The Medium is Not the Message

by Jessica Ramesh dotmailer

Skip Fidura, Client Services Director at dotmailer, says marketers risk focusing on how their messages are delivered rather than on what they’re actually saying

We’re facing two major trends which are transforming the marketing landscape before our eyes. First, customers are increasingly interacting with our brands in a homogeneous, sterile, online world. Secondly, customers are demanding that we interact with them through the channels of their choosing.

In response to these trends, marketers are focusing more and more attention on developing a single view of customer-driven, contextual customer experiences through cloud-based automated marketing solutions.

I’m concerned that we’re so focused on how we’re delivering the messages that we’re not spending enough time on what we’re saying. This is the wrong way round. It is very easy to determine what we should be saying. Most times you only need to say something in response to an action by your customer. Once you’ve identified the situations where you need to say something, imagine your customer was right there in the room and ask yourself, ‘What should I say to this customer?’

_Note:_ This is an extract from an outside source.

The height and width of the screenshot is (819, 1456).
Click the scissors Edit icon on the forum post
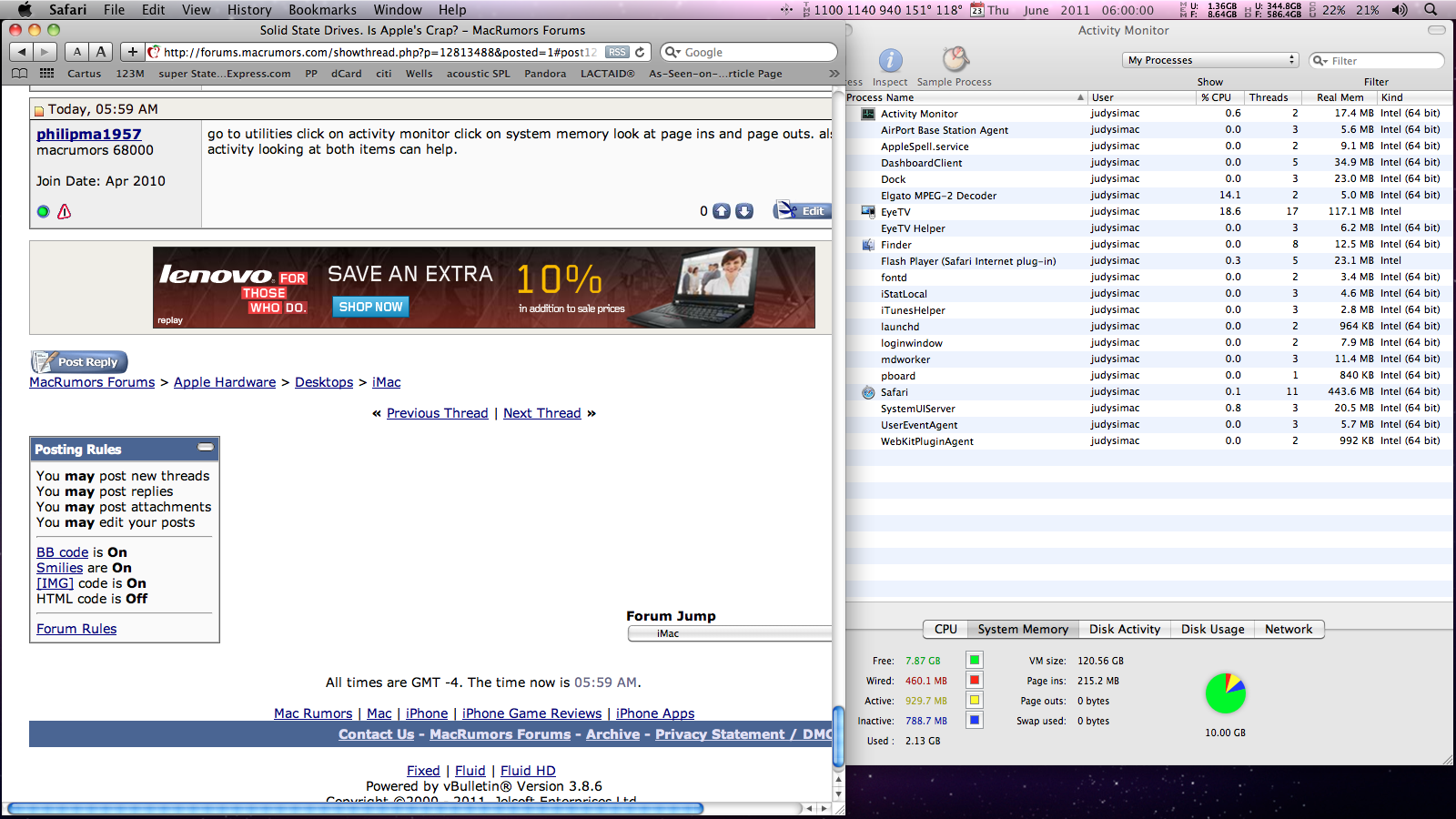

Then and only then should you start to think about how you’ll source the data to initiate that conversation and the delivery mechanisms you’ll use to deliver the message. By starting with the data you have available, you severely limit your options, and by focusing on the delivery mechanism you run the risk of saying something monumentally stupid at enormous scale. To paraphrase Abraham Lincoln – better to keep quiet and be thought a fool than to open your mouth and remove all doubt.

This comment appears in Figaro Digital Issue 23 – January 2015.